Kisah Yesus yang mengobrak-abrik lapak para pedagang di pelataran Bait Allah pada sudut pandang tertentu hendak memberi pesan bahwa Bait Allah telah menjadi tempat bersemayam virus egoisme dan ketamakan ekonomi. Untuk itu, Bait Allah harus di-lockdown agar ritual-ritual ibadah tidak menjadi kamuflase iman untuk menutupi kepentingan-kepentingan memenuhi syahwat politik dan ekonomi. Bait Allah harus disterilkan dan dengan demikian kembali menjadi ruang sunyi perjumpaan Tuhan dan manusia dalam keterisolasian meditatif dari segala kebisingan hidup. Konsep Bait Allah sebagai suatu tempat (place) sentral aktivitas ritual juga didekonstruksi oleh Yesus dengan model meditasi menyepi untuk berdoa sendiri di Taman Getsemani. Pada banyak kisah lainnya diceritakan bahwa usai mengajar banyak orang, Yesus menarik diri dari kerumunan orang, lalu menyepi dan berdoa seorang diri.
Bait Allah tidak lagi dipahami sebagai “place” tapi “space”, yakni suatu ruang semesta yang terbuka bagi terjadinya interaksi dan komunikasi antara Manusia-Alam-Tuhan dalam keterhubungan yang jernih dan hening. Di situ pula konsep ibadah menjadi dinamis karena bukan lagi merujuk pada suatu aktivitas ritual khusus di suatu tempat ibadah tapi melebur menjadi aktivitas keseharian manusia di dalam keluarganya, pekerjaannya, studinya, dan kariernya. “Menyepi untuk berdoa” adalah pula simbolisasi dari mengasah kepekaan indra untuk waspada merasai situasi sekitar. Tantangan terbesar adalah “tertidur lelap” seperti yang dialami oleh para murid Yesus sehingga Ia menegur mereka: “Mengapa engkau tidak sanggup berjaga-jaga?”. Kesiapsiagaan menjadi suatu prasyarat pemuridan Yesus.

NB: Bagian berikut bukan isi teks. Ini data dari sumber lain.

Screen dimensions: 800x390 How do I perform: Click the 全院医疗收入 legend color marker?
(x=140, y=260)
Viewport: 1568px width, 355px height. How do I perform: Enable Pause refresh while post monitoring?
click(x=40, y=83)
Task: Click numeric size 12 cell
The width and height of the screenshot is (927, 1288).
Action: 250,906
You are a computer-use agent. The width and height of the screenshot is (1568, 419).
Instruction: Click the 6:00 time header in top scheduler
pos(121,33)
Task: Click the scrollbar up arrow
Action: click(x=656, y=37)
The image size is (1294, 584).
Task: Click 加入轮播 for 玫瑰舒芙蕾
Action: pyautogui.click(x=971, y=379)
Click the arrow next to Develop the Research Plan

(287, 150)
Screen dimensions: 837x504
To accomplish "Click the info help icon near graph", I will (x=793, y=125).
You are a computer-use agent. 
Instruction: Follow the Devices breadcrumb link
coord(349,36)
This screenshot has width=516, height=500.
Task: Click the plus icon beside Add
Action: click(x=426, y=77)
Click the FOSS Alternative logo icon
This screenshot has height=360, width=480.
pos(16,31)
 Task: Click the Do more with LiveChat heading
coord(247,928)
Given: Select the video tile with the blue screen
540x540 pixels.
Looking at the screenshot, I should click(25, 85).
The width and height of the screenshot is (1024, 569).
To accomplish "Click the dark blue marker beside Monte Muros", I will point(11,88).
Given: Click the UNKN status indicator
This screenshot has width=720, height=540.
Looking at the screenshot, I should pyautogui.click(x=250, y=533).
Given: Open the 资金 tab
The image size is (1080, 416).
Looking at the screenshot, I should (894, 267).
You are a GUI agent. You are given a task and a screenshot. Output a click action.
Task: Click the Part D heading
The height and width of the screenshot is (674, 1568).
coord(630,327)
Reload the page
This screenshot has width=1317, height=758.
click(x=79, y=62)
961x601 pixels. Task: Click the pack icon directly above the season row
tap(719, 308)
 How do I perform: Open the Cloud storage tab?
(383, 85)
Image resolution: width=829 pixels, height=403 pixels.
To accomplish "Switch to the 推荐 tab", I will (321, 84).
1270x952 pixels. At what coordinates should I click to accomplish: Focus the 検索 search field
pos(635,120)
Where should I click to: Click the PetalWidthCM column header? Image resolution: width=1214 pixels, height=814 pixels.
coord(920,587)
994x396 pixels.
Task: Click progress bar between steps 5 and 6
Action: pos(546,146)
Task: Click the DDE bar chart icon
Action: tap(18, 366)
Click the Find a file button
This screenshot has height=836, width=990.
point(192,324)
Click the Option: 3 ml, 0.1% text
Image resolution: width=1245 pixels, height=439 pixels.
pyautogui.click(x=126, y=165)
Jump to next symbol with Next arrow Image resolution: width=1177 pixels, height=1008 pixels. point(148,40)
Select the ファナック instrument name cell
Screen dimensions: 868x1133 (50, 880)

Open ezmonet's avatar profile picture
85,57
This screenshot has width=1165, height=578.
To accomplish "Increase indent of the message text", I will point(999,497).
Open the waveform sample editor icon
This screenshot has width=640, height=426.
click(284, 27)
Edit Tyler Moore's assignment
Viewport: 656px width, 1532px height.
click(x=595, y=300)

Dalam bahasa latin, corona berarti mahkota. Virus ini disebut corona karena bentuknya yang menyerupai mahkota. Virus ini mampu merontokkan sistem antibody manusia yang kemudian membuatnya rentan terhadap serangan penyakit. Namun, corona (mahkota) dapat dipahami secara metaforis sebagai penggambaran kekuasaan dan kekayaan yang bersifat absolut (seperti kekuasaan raja/ratu pada suatu kerajaan) atau kepemimpinan otoritarian. Ancaman corona jenis ini secara sosiologis makin menggerogoti antibody relasi-relasi kemanusiaan dan kepentingan-kepentingan sesaat yang berdesak-desakan mengerubungi nalar dan nurani manusia. Maka diperlukan saat-saat untuk “lockdown” dan mengisolasi diri dalam keheningan untuk melepaskan diri dari keriuhan suara yang mendorong manusia melakukan apa saja untuk kepentingan dirinya sendiri (egoisme). Dalam keheningan nalar dan nurani, akal budi manusia mengalami proses detoksifikasi sehingga menjadi lebih jernih menatap kemungkinan-kemungkinan kehidupan di tengah deru badai ancaman yang menihilkan kehidupan manusia dan semesta.
* Pesan Gembala MPH Sinode GPM yang dikutip di sini adalah versi awal yang saya dengar ketika dibacakan dalam Ibadah Minggu 22 Maret 2020 di Gereja Rehoboth. Beberapa hari kemudian MPH Sinode GPM menerbitkan versi kedua (final) dengan instruksi yang lebih jelas dan tegas.